- _The request_: Set out as a numbered list every line of the records from the line containing "Select the Raw" through the final line of the records, both included, omitting any blank lines.

- _Data supplied_:
§

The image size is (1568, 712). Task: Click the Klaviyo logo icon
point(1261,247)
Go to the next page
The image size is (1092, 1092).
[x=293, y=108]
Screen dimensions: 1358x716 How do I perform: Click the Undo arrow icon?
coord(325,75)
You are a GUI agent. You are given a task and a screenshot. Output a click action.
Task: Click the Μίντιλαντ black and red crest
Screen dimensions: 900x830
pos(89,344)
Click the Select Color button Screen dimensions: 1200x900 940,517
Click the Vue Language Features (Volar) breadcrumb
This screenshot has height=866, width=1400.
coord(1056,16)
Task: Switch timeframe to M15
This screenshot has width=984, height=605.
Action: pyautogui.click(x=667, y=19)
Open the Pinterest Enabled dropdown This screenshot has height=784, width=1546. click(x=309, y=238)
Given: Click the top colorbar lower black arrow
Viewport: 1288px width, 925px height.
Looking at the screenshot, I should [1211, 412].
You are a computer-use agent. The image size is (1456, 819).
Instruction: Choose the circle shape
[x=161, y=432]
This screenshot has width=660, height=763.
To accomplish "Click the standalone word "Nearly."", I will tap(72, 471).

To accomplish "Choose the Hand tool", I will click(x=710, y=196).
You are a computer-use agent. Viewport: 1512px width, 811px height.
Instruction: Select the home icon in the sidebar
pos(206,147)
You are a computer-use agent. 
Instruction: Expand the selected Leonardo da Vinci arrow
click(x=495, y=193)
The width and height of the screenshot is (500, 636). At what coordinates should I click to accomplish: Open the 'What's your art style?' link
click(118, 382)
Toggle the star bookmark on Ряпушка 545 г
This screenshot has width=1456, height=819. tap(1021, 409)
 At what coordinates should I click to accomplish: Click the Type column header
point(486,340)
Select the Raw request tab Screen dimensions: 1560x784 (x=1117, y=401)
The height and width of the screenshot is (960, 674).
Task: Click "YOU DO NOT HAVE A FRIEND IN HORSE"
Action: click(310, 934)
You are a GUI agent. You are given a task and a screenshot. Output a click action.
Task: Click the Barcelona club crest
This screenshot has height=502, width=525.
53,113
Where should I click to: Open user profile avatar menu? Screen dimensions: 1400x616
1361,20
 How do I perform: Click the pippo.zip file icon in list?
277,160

§

- _Completed task_:
1. Select the Raw request tab Screen dimensions: 1560x784 (x=1117, y=401)
2. The height and width of the screenshot is (960, 674).
3. Task: Click "YOU DO NOT HAVE A FRIEND IN HORSE"
4. Action: click(310, 934)
5. You are a GUI agent. You are given a task and a screenshot. Output a click action.
6. Task: Click the Barcelona club crest
7. This screenshot has height=502, width=525.
8. 53,113
9. Where should I click to: Open user profile avatar menu? Screen dimensions: 1400x616
10. 1361,20
11.  How do I perform: Click the pippo.zip file icon in list?
12. 277,160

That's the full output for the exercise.